精神障害者

【精神障害者問題】 神出病院での虐待事件を追及する

障問連事務局 

神出病院での強制わいせつ、暴行事件に対して、精神障害当事者団体である加盟団体の「いこいの場ひょうご」が、神戸市に対して要望書を提出されました。以下、要望の内容です。

 

 

神戸市長 様

兵庫県西宮市宮西町7-3

いこいの場ひょうご

代表 吉本広志

要望書

私たちは「ひとりぼっちをなくそう」と1999年から精神障害者の、人としての尊厳と権利を守り、地域での自立生活を進めている精神障害当事者団体です。

2020年3月4日よりの報道の通り、神戸市西区の神出病院での入院患者に対する強制わいせつ行為などで看護師6名が兵庫県警に逮捕され、さらに3月24日には看護師ら3名を準強制わいせつ・暴行容疑で兵庫県警が再逮捕しました。内容は既に報道されている通りなので省かせてもらいます。治療の場としての病院内で事件が繰り返されることに私たちは医療の名に値しないこのような精神医療に以前より強い憤りと不安・不信感を抱いております。今回の事件によって浮上してきた事実によって改めてその思いを強くしております。

なぜ精神科病院の事件が続発するのか、なぜ私たちは精神科病院での治療を安心して受けられないのか、以上のことから私たちは下記の通り要望します。

1,  神出病院に対して、被害者に心からの謝罪と十分なケアを行うよう指導して下さい。

2,  事件を起こす精神科病院は後を絶たず、それは地域や社会からの精神病者への差別・蔑視・偏見があり、病院側も罪の意識が薄く、さらに神戸市も見て見ぬふりをしていたのではないでしょうか。そういった隠ぺい体質に真摯に向き合って解決して下さい。

3,  私たち「いこいの場ひょうご」は30年にわたり、兵庫県、神戸市と行政交渉を行っています。

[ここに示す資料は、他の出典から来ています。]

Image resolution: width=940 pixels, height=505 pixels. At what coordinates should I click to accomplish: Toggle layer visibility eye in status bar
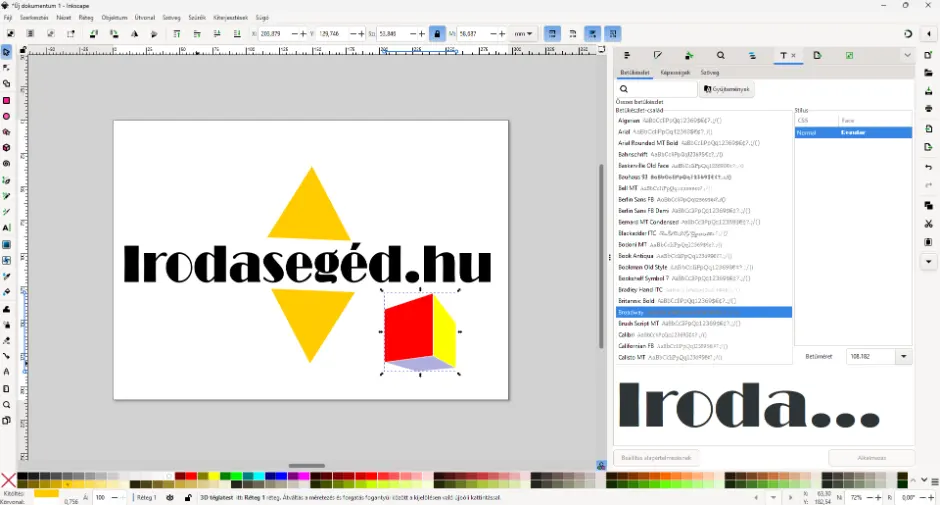coord(170,497)
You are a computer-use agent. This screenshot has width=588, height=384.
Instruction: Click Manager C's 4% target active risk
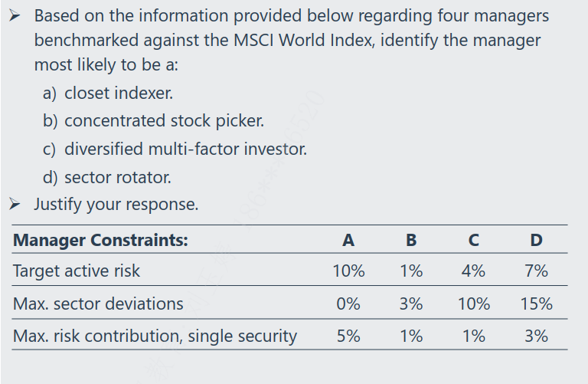pyautogui.click(x=473, y=271)
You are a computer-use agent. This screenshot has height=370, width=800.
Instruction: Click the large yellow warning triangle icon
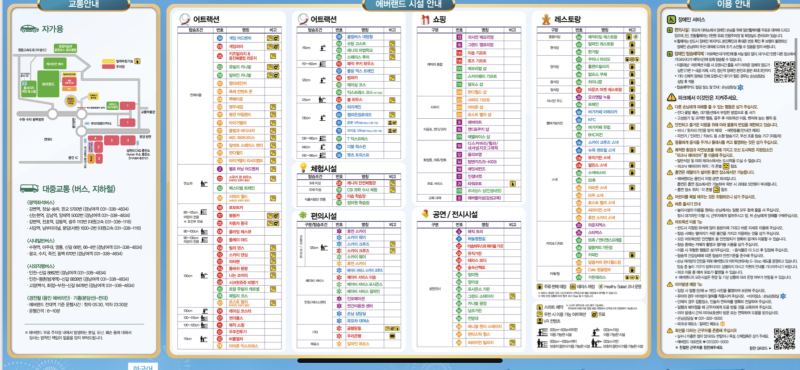click(x=671, y=97)
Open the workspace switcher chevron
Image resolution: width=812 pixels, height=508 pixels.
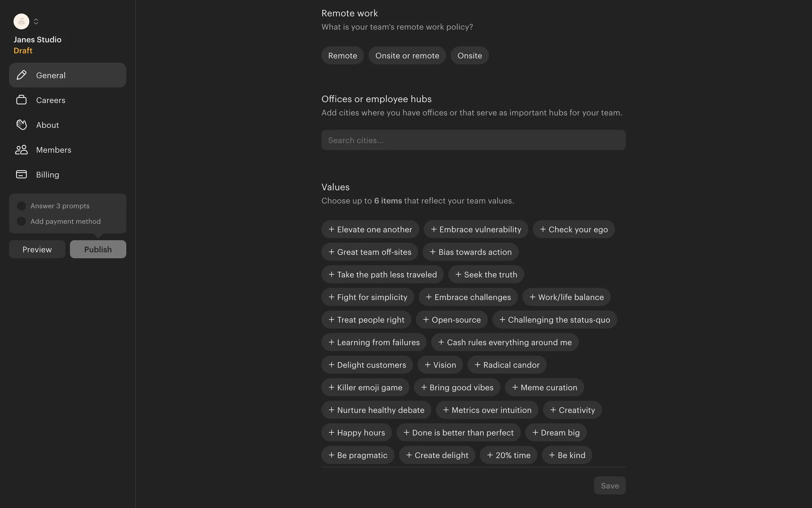[36, 21]
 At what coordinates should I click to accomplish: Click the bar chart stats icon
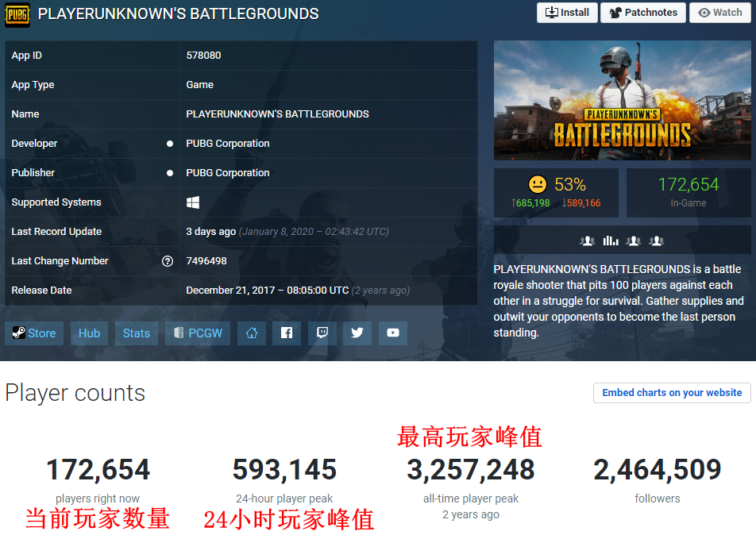pos(611,241)
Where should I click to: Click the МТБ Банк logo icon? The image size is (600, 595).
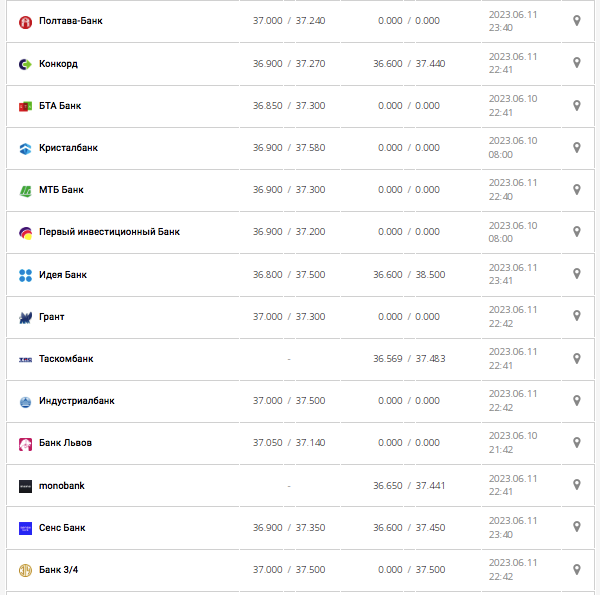(26, 190)
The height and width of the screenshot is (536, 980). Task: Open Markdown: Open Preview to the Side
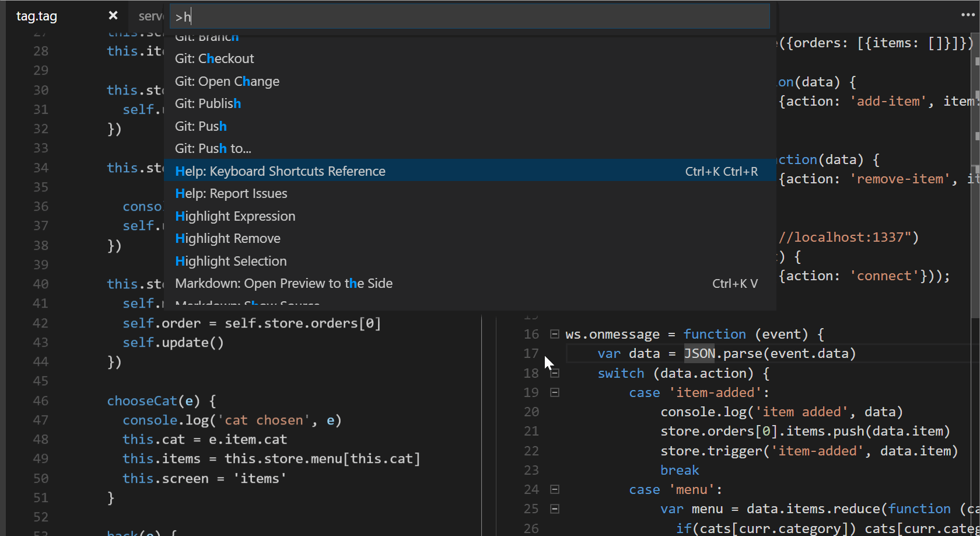click(284, 283)
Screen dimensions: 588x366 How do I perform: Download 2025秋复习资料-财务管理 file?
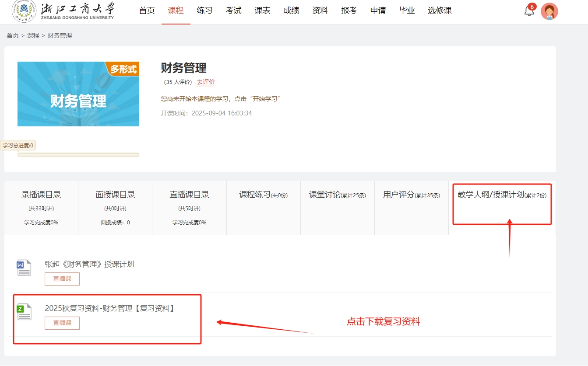tap(110, 308)
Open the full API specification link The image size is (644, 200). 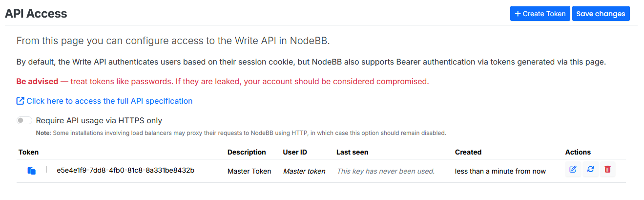click(x=109, y=101)
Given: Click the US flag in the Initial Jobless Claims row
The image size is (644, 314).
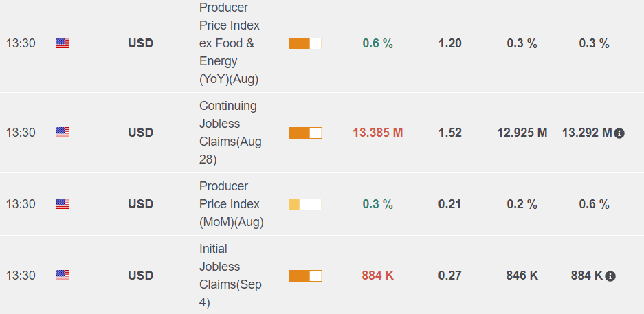Looking at the screenshot, I should [63, 275].
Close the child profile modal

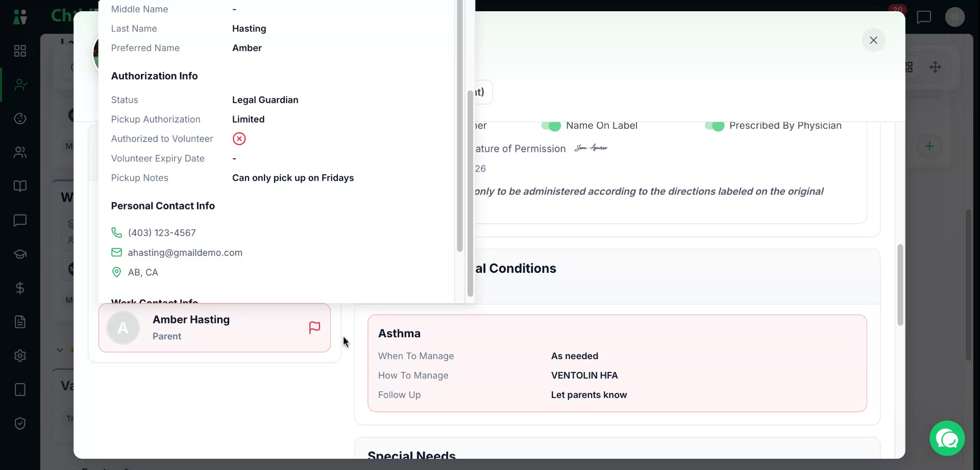pos(873,40)
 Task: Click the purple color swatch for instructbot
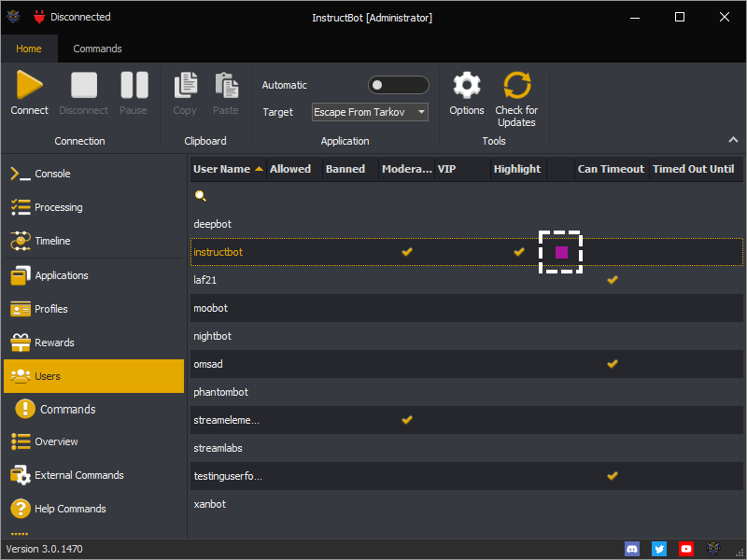[x=561, y=252]
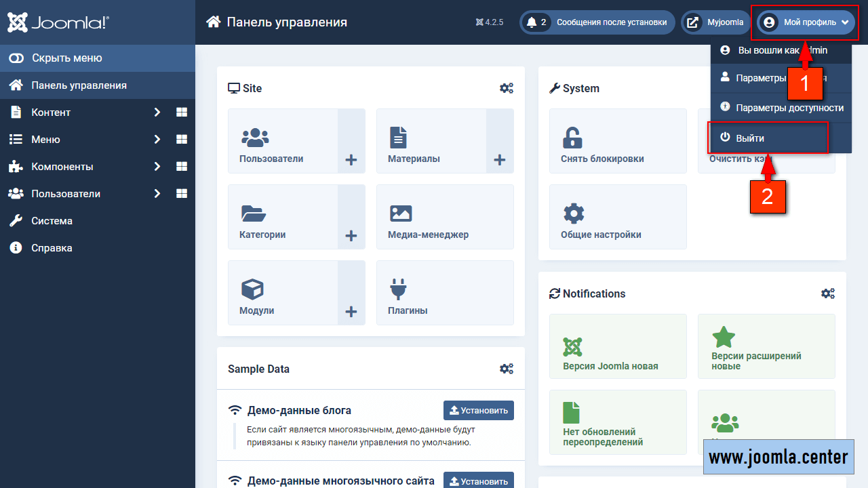The width and height of the screenshot is (868, 488).
Task: Open the Система sidebar item
Action: (52, 221)
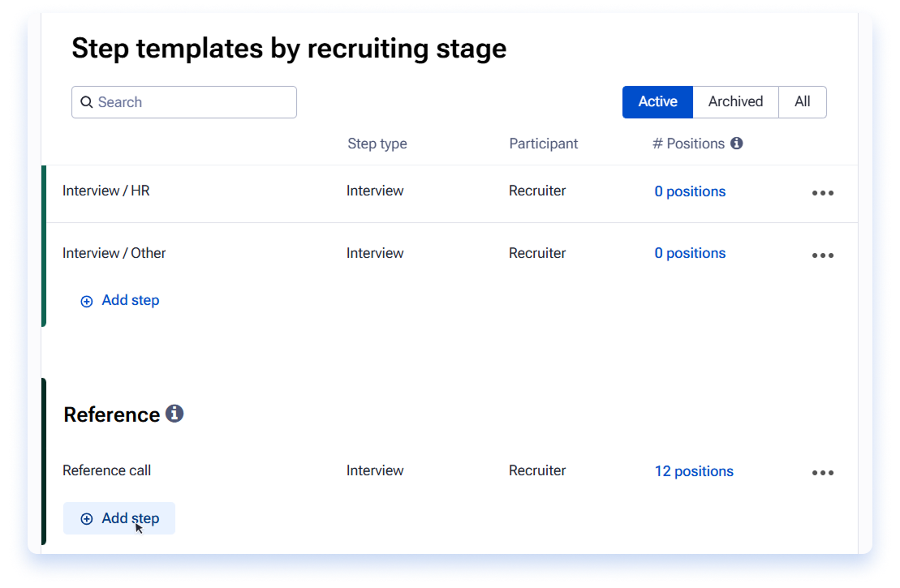Screen dimensions: 900x588
Task: Show the All filter tab
Action: pyautogui.click(x=803, y=102)
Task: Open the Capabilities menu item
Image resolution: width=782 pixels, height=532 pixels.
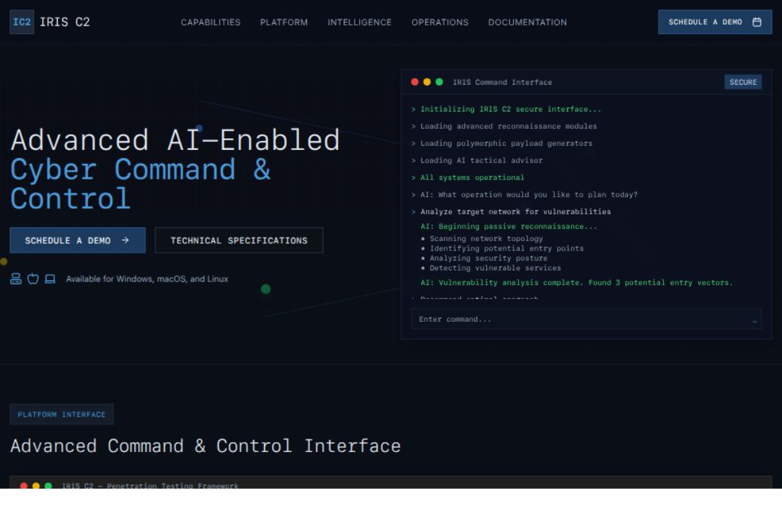Action: pos(210,22)
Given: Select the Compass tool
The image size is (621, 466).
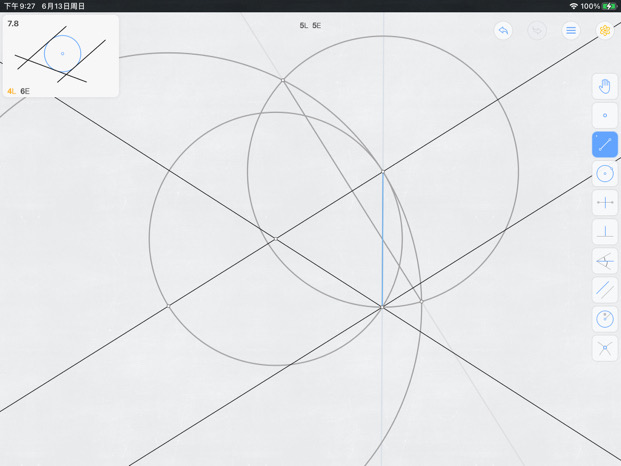Looking at the screenshot, I should [605, 319].
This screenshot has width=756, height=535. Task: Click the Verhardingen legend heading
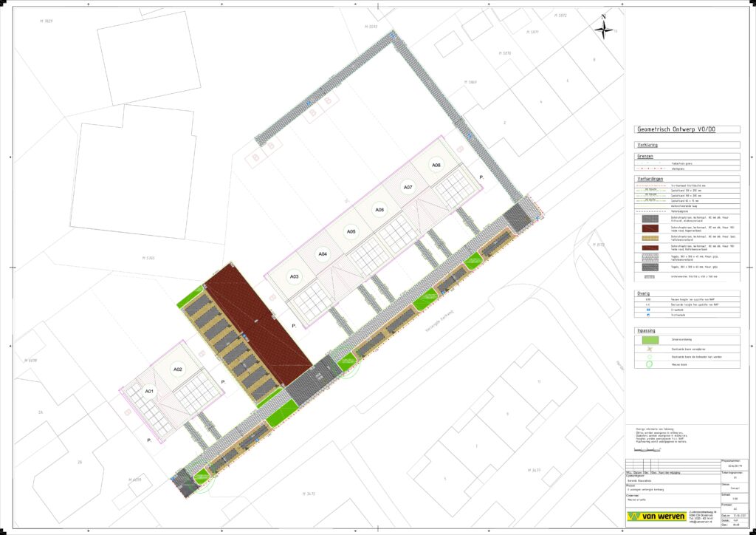[649, 179]
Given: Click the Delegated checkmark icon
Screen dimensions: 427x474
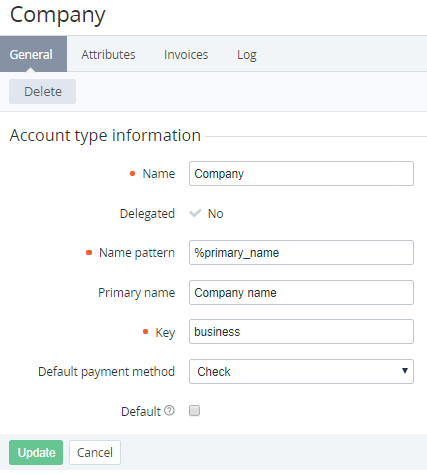Looking at the screenshot, I should 195,213.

その中で「7歳位からの子どもに向けて精神医療、精神保健、精神病、精神障害者問題について出前授業」をと提案しています。話題提供者は精神障害当事者です。そのことによって成長してから精神病になった時に困らなくて済みます。自殺、いじめ、引きこもり者・・・といった諸問題も解決できます。一緒に考えていきましょう。

4,  所謂、精神科特例で他科と差別された人員配置の件で国に見直しの提言をして下さい。

5,  これを書いている私は精神障害者です。頑固な不安・妄想・不眠・対人関係の悪化等があり、服薬とは縁が切れません。他者任せにもできず要望書作りをしていますが、これは障害者虐待です。こういった実態を多くの市民に知ってもらいたい思いで胸が溢れそうです。

 

以上

 

◆上記の要望書は、4月初旬に神戸市に提出され、4月18日に話し合われる予定でしたが、新型コロナウィルス感染予防により延期されました。

◆障問連としても毎年のオールラウンド交渉で、神戸市は実地指導している、問題はないとの回答に 終始していました。全く異なる実態が明らかにされました。今後とも追及していきます。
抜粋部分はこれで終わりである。